まずはこの辺は読んでみよう

しがない読書感想ブログです。teacupが終了したため移転することと相成りました。

姜尚中(総監修)「アジア人物史 第8巻 アジアのかたちの完成」集英社

(1月に読んだ本ですが、感想を書くのが遅くなりました)

シリーズものとして、人物を通じて通史を描いていこうとするアジア人物史の8巻は17世紀から19世紀、アジア各地域がヨーロッパ近代世界と相対するようになる巻です。繁栄の時代を迎えていたアジア諸地域がおもに19世紀に西洋の衝撃をうけ、それにどう対応するのか、各地での動きが取り上げられています。

西洋近代の文物に接し、技術を取り込み、近代と向き合う中で清朝オスマン帝国、インド社会やベトナム中央アジアなどでどのような動きが見られたのかということに触れた内容がみられます。

思想や学術関係の内容がかなり豊富というのもこのシリーズのここまでの特徴と言って良いかと思います。歴史は政治的な事柄だけでないということで、経済や社会についての話というのはよく出てきますが、思想や学術にかなり重点を置いているというのは貴重だと思います。中国だけでなく日本や朝鮮の学術についても取り上げており、このあたりに興味がある人はまず読んでみるといいかと思います。登場人物が多く、少し骨が折れる部分ではありましたが。

個人的興味では、乾隆帝について1章が割かれていたところが面白いと思いました。清朝最盛期とされる康煕帝雍正帝乾隆帝について、古くなったとはいえ雍正帝宮崎市定の本があり、康煕帝についても世界史リブレット人で刊行が予定されてたり「康煕帝の手紙」の改題ヴァージョンもあるなど、それなりに読もうと思えば読めるものがある一方、乾隆帝については少々変化球気味な本しかない状況が続いていました。短いとはいえ乾隆帝の時代について読めるものが出たというのはありがたいことです。

また、歴史上の人物の構成への評価はその状況により様々であると言うことを感じさせるのはベトナムの章でしょうか。西山党、阮朝に関する章を見ていると、それが非常に強く感じられます。また、アジアと言うことで日本、そして琉球についても視野に収めた構成となっており、興味深く読めました。
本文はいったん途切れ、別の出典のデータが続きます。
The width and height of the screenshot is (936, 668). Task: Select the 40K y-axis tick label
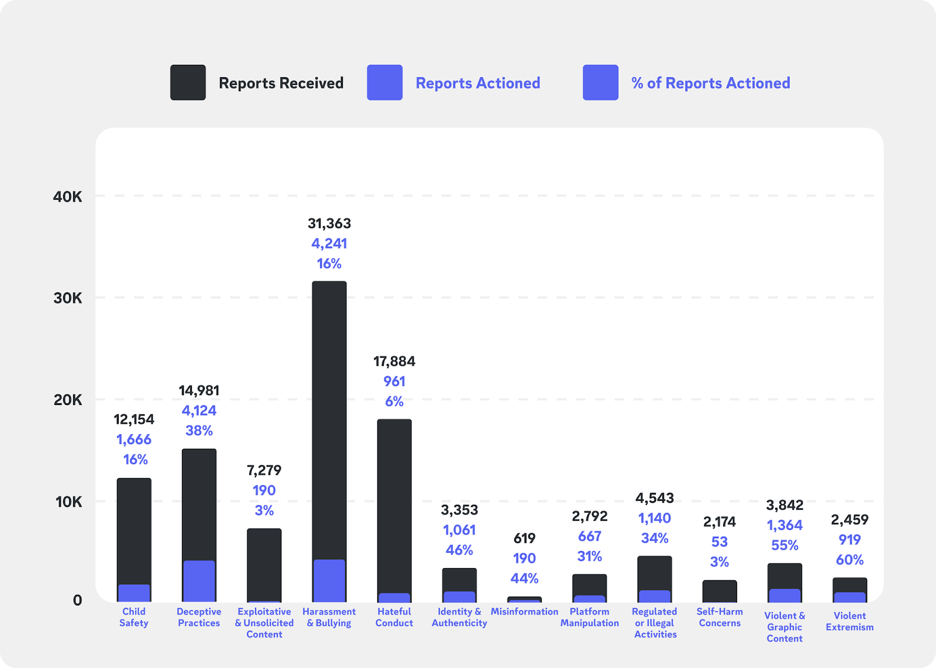68,197
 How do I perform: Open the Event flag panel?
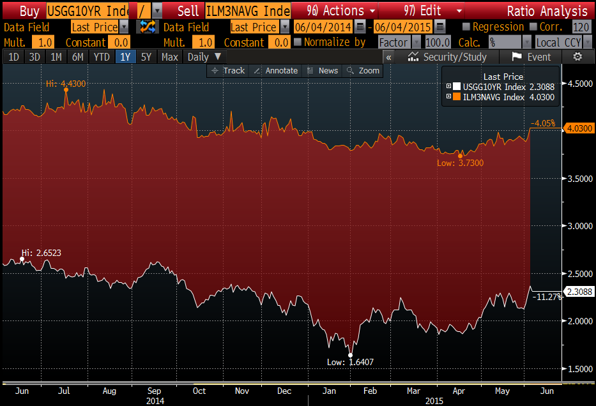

17世紀から19世紀ということで、16世紀から18世紀を扱った7巻と重なる時期のことがあつかわれています。そのため、章の主人公でないことに関しては重複も実はあります(ジュンガル関係が7巻と8巻に登場しています)。同じ事を複数の箇所で異なる視点で繰り返し見ていくというのもなかなか面白いものだと思います。